# Types of Guardians



## KK1101 (Jul 12, 2021)

Dogs or donkeys for flock protector?  I've heard rumors that donkeys are good livestock guardians but I've never seen it.  Who has?


----------



## Kusanar (Jul 12, 2021)

Donkeys are hit or miss. Some donkeys are great and will fight and defend their flock, some will just run away if a predator shows up. Some donkeys are great with their flock and care for them and protect them, some will kill members of their flock or new animals introduced. Some donkeys are fine with the sheep / goats for years and then will snap and kill them all. Some are fine with just their flock and if you buy a new one they will kill the new one. A guy near me had to shoot his guard donkey because he went to the stockyard and bought new cows, the donkey was trying to kill the new cows and had chased them about half a mile before he got his gun and killed the donkey.


----------



## misfitmorgan (Jul 12, 2021)

Agreed on the above.

A quality experienced well bred LGD is worth their weight in gold. A donkey is as mentioned very hit or miss.


----------



## secuono (Jul 12, 2021)

Donkeys get fat on air, so you also need to worry about founder & morbid obesity.


----------



## Beekissed (Jul 12, 2021)

Too, too many donkeys kill lambs and kids to trust that donkeys, on the whole, are reliable guardians.  Maybe there are exceptions but it's much too risky to find out....can't really train a donkey off killing livestock like you can a young pup.   

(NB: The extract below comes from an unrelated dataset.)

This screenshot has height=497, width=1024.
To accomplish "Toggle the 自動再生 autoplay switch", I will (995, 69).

I got one, sweet as could be with humans and ignored the adult ewes....but tried to kill the lambs and new LGD puppy by stomping them and would just get wild eyed crazy trying to do so.  It was scary.  Never again.  

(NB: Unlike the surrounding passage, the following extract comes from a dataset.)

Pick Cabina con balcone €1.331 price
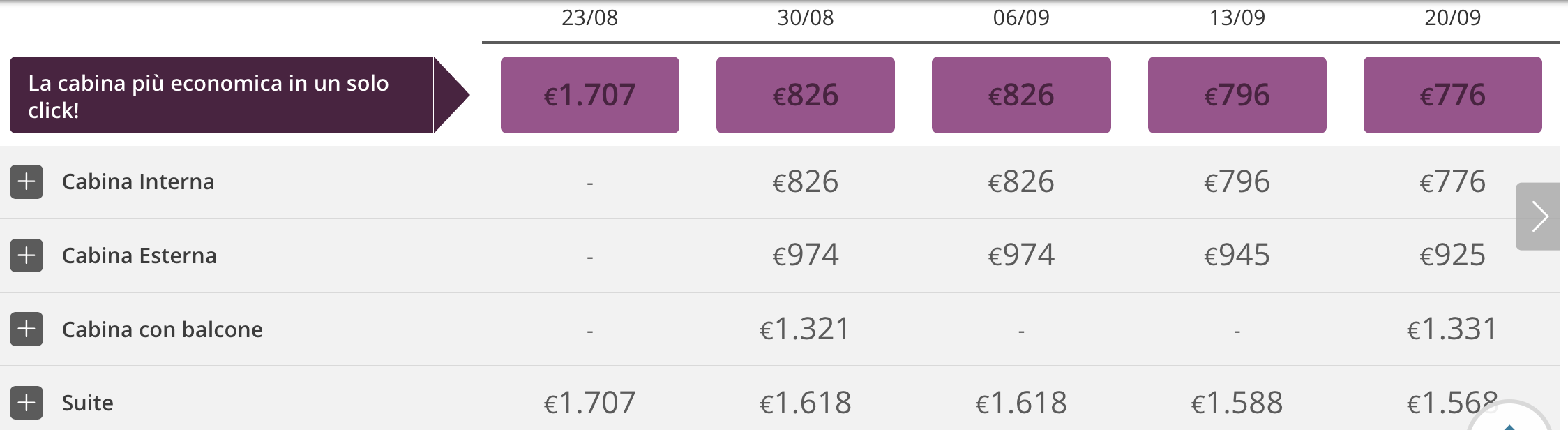 click(1453, 329)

Stick with dogs....the LGDs that actually kill lambs are truly the exception and come from bad lines and/or have had improper training and/or introduction to livestock.


----------



## Ridgetop (Jul 12, 2021)

We have 3 Anatolians (switched from Pyrenees after 25 years due to their roaming nature).  Also have a mule who seems to have assumed some guard duties with regard to the sheep as well.  I haven't seen her do anything except stand in the gather with the sheep while dogs check out dangers.  We don't allow very young lambs around her either since she used not to like them (also doesn't like small dogs, possibly not any dogs, just tolerates the LGDs).   LGD dogs are best. Buy from a recommended breeder check for x-rayed parents that WORK.  I mean_ work_ against real predators, not just in a small yard with a pet goat or two.  Don't try to get cheap or "free" LGDs - if you can't afford a good one, spend your money for better fencing and lock up the stock at night.  We lost $6000.00 in ewes and lambs before buying our Anatolian Rika for $2000.  She was 18 months old and trained.  Best money we ever spent.  She has trained our other 2 Anatolians.  We have found 2 dead coyotes that thought they could outsmart, outrun or otherwise come on the property.  No problems with stray dogs or cougars either.  We sleep sound at night.  Love our dogs!


----------



## Baymule (Jul 12, 2021)

Kusanar said:


> Donkeys are hit or miss. Some donkeys are great and will fight and defend their flock, some will just run away if a predator shows up. Some donkeys are great with their flock and care for them and protect them, some will kill members of their flock or new animals introduced. Some donkeys are fine with the sheep / goats for years and then will snap and kill them all. Some are fine with just their flock and if you buy a new one they will kill the new one. A guy near me had to shoot his guard donkey because he went to the stockyard and bought new cows, the donkey was trying to kill the new cows and had chased them about half a mile before he got his gun and killed the donkey.


You need to copy this and post it on EVERY donkey guard discussion. This sums it up, the best I have read.


----------



## Kusanar (Jul 13, 2021)

Baymule said:


> You need to copy this and post it on EVERY donkey guard discussion. This sums it up, the best I have read.


Lol, feel free to do that as well if you want. 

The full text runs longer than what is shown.